Neue Arbeitsplätze für Berlin, Förderung innovativer Technologien und Erschließung künftiger Absatzmärkte in den Staaten Osteuropas, darum dreht sich fast alles auf dem Parteitag der CDU, der heute im ICC stattfindet. Innerparteiliche Streitpunkte wie die Bezirksreform, die von der Parteiführung verteidigt und von Teilen der Parteibasis vehement bekämpft wird, werden daneben voraussichtlich verblassen.

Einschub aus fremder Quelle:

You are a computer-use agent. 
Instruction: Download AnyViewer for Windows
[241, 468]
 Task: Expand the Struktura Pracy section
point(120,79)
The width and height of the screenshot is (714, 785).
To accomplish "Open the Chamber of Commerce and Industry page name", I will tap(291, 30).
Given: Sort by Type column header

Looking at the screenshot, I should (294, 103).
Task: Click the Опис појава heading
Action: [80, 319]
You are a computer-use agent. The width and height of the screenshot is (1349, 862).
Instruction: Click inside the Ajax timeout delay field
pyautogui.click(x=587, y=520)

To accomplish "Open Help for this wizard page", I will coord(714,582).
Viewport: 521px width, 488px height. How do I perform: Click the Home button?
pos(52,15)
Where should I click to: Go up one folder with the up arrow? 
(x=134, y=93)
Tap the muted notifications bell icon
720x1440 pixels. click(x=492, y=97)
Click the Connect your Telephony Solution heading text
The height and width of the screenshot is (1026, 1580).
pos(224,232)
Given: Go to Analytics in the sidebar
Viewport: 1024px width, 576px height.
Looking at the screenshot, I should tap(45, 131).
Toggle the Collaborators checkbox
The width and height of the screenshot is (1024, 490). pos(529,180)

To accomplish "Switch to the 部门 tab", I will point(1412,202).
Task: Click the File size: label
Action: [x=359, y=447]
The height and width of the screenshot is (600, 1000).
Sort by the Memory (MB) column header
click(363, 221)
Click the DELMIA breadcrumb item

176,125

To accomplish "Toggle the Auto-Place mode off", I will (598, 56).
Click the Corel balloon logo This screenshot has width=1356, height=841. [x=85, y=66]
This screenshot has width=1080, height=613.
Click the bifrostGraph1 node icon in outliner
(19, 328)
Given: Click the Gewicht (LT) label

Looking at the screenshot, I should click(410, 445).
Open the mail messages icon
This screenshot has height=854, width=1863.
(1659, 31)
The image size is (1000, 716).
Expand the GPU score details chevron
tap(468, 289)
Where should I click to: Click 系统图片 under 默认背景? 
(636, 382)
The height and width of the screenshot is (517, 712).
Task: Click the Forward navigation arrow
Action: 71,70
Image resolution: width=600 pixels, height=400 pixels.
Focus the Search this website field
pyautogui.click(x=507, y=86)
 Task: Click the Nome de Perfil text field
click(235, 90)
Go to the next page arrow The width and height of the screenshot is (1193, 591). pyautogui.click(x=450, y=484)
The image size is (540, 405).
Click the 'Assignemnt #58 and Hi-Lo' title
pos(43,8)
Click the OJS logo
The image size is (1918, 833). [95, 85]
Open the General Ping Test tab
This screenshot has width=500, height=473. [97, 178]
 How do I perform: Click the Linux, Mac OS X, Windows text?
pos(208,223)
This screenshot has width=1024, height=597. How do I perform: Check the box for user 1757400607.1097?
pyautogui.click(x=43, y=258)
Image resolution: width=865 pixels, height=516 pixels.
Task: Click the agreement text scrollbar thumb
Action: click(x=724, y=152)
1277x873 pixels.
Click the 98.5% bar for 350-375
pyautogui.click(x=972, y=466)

Zum Thema Arbeitsplätze und Standort Berlin stehen allein drei größere Befassungen auf der Tagesordnung. Der Leitantrag des Landesvorstandes steht unter dem Motto „Umdenken in Deutschland – Innovation für Arbeitsplätze“. Der Landesvorsitzende und Regierende Bürgermeister Eberhard Diepgen betitelt seine Rede „Hauptstadt mit Wirtschaft und Arbeitsplätzen“, und der Antrag der „Christlich-Demokratischen Arbeitnehmerschaft“ CDA lautet „Gesellschaftsvertrag für die Vollbeschäftigung“.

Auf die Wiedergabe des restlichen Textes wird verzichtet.